The cleanest solution when a third-party decorator does not use functools.wraps is to wrap the decorator itself to add the missing behavior:

import functools

def fix_decorator(broken_decorator):
    """Wrap a decorator that forgot functools.wraps."""
    @functools.wraps(broken_decorator)
    def fixed(func):
        result = broken_decorator(func)
        functools.update_wrapper(result, func)
        return result
    return fixed

# The broken third-party decorator
def bad_decorator(func):
    def wrapper(*args, **kwargs):
        return func(*args, **kwargs)
    return wrapper

# Create a fixed version
good_decorator = fix_decorator(bad_decorator)

@good_decorator
def divide(a, b):
    """Divide a by b."""
    return a / b

# Now __wrapped__ is available
print(divide.__name__)              # divide
print(divide.__doc__)               # Divide a by b.
print(divide.__wrapped__(10, 2))    # 5.0

This approach is reusable: fix_decorator can be applied to any decorator that omits functools.wraps, producing a corrected version that exposes __wrapped__ and preserves metadata.

Key Takeaways

  1. __wrapped__ is created by functools.wraps: When a decorator applies @functools.wraps(func) to its inner wrapper, the wrapper gets a __wrapped__ attribute that points directly to the original function. Without functools.wraps, this attribute does not exist.
  2. Call __wrapped__ to bypass the decorator: my_function.__wrapped__(args) invokes the original function without any decorator behavior. This works for logging, timing, authentication, rate limiting, and any other decorator that adds behavior before or after the original call.
  3. lru_cache follows the same convention: functools.lru_cache exposes the original function through __wrapped__, letting you call the uncached version directly. Use this for testing or when you need a fresh result without clearing the cache.
  4. Use inspect.unwrap() for stacked decorators: It follows the __wrapped__ chain through every layer of decoration to reach the innermost original function. The optional stop callback lets you halt at a specific layer instead of going all the way through.
  5. inspect.signature() follows __wrapped__ automatically: It reports the original function's parameter list even when the function is decorated, because it internally uses inspect.unwrap(). Pass follow_wrapped=False to see the wrapper's own *args, **kwargs signature.
  6. Always check before accessing: Use getattr(func, '__wrapped__', func) to safely handle both decorated and undecorated functions. Accessing __wrapped__ directly on a function without it raises AttributeError.
  7. Closure inspection is a fallback, not a strategy: When __wrapped__ is missing, you can find the original function in the wrapper's __closure__ cells, but this is fragile and CPython-specific. The better fix is to patch the decorator to add functools.wraps.

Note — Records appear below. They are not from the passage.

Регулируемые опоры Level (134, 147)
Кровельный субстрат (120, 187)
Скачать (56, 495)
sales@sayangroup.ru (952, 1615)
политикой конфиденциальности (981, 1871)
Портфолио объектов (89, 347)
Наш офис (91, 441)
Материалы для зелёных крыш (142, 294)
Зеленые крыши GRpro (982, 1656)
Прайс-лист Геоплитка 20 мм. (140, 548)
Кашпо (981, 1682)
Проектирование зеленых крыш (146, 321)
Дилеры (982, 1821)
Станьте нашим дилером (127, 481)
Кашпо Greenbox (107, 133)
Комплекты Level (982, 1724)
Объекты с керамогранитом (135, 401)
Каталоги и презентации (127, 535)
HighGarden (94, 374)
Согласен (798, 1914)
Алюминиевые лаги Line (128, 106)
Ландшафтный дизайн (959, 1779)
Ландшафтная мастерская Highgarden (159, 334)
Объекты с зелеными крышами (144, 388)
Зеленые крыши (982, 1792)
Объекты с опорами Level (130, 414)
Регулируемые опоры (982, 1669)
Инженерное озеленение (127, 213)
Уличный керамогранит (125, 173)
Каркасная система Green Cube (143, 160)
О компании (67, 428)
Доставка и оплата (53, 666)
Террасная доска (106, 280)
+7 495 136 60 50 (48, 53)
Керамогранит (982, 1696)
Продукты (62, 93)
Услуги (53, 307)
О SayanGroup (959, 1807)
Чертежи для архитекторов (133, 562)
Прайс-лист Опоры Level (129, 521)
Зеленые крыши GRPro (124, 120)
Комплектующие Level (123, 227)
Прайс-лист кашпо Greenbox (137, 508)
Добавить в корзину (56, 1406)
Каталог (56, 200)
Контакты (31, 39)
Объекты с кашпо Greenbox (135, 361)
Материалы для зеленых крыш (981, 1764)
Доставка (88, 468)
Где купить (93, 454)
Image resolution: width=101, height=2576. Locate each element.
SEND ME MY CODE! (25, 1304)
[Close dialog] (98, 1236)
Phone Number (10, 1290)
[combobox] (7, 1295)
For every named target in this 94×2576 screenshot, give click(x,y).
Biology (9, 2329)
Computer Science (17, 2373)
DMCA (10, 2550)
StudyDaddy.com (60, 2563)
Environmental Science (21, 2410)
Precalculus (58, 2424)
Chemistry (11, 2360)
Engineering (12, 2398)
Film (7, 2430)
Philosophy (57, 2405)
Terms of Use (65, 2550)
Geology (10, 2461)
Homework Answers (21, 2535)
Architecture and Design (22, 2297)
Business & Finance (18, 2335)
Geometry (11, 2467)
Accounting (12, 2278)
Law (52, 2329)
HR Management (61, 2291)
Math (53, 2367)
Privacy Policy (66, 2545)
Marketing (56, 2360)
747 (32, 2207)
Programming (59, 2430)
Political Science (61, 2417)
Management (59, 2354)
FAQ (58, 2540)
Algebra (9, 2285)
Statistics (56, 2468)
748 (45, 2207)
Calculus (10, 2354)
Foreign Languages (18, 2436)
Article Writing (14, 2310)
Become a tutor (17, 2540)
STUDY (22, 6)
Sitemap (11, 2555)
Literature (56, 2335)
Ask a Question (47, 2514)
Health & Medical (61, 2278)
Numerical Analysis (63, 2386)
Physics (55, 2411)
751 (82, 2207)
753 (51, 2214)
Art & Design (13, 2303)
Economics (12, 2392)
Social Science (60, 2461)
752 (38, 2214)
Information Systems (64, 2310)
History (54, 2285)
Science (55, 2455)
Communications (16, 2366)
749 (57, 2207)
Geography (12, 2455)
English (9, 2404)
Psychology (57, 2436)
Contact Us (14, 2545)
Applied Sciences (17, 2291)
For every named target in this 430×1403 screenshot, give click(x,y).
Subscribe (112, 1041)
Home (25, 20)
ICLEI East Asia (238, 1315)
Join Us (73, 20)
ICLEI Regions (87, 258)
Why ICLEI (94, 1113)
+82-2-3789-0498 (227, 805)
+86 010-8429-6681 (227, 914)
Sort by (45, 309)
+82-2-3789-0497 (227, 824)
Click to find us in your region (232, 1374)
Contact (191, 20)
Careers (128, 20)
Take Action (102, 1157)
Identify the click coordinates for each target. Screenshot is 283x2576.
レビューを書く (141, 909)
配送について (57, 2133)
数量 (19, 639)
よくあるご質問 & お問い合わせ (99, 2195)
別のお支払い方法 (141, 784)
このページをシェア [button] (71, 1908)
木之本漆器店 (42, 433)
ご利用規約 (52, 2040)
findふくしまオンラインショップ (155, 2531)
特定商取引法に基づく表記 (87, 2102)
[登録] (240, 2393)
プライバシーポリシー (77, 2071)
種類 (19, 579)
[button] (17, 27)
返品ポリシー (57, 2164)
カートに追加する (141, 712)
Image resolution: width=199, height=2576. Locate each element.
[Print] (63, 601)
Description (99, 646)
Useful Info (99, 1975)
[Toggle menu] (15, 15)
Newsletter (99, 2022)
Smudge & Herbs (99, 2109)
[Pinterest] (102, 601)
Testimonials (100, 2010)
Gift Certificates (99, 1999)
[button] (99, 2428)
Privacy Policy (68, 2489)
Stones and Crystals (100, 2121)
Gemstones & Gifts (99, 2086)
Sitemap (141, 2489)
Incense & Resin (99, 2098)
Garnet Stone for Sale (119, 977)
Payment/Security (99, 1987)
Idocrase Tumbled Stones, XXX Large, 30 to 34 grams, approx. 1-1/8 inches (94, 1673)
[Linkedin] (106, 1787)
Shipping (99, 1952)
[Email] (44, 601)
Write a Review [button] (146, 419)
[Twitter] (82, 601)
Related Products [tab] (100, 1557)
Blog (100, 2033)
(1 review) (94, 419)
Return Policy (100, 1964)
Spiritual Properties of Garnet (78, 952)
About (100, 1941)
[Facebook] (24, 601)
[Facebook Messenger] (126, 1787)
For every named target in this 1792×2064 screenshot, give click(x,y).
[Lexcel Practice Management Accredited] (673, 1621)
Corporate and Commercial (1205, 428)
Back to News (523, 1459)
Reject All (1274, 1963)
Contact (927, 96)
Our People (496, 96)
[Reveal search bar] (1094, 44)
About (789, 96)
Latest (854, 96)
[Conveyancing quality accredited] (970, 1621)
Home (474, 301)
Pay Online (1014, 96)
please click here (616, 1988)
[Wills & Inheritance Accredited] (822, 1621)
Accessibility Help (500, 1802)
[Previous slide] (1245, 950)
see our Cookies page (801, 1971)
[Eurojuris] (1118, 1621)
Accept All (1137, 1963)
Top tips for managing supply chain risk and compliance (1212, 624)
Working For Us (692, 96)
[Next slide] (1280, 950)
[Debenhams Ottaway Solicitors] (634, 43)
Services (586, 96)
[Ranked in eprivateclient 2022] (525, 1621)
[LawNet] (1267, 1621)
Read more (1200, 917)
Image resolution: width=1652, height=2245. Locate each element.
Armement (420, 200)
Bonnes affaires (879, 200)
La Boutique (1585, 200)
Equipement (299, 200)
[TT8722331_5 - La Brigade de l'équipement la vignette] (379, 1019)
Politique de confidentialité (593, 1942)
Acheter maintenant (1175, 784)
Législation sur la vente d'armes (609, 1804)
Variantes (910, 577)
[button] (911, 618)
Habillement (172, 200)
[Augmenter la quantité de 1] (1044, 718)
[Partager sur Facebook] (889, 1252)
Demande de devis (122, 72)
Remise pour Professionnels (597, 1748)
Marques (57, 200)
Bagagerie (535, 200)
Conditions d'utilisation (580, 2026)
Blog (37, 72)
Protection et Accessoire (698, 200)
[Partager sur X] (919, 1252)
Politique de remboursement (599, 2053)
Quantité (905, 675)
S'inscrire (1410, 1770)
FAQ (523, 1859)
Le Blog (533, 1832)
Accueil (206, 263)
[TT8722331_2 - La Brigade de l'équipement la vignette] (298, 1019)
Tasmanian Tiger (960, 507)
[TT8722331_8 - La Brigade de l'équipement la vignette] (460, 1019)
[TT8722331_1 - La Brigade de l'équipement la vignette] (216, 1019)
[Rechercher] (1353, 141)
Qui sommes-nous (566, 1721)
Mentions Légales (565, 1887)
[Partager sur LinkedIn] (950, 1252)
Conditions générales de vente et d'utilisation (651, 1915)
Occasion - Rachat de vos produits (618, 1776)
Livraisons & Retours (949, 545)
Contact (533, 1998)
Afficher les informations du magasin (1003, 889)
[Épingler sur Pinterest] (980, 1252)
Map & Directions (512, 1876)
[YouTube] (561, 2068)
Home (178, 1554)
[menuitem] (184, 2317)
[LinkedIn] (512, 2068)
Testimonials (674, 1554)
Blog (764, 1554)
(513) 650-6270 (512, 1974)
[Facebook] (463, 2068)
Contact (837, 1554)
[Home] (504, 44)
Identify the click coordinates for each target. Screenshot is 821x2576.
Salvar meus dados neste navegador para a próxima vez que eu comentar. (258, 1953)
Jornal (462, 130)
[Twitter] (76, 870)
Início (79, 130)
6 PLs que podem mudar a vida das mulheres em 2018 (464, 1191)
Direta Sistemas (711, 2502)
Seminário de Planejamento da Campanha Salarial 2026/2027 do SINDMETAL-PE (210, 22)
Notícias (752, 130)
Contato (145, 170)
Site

The __wrapped__ attribute is a small piece of Python's decorator infrastructure that solves a big practical problem. It turns opaque wrappers into transparent layers that you can peel back when you need to. The only requirement is that every decorator in the chain uses functools.wraps—one line of code per decorator that pays dividends every time someone needs to test, debug, or introspect the decorated function.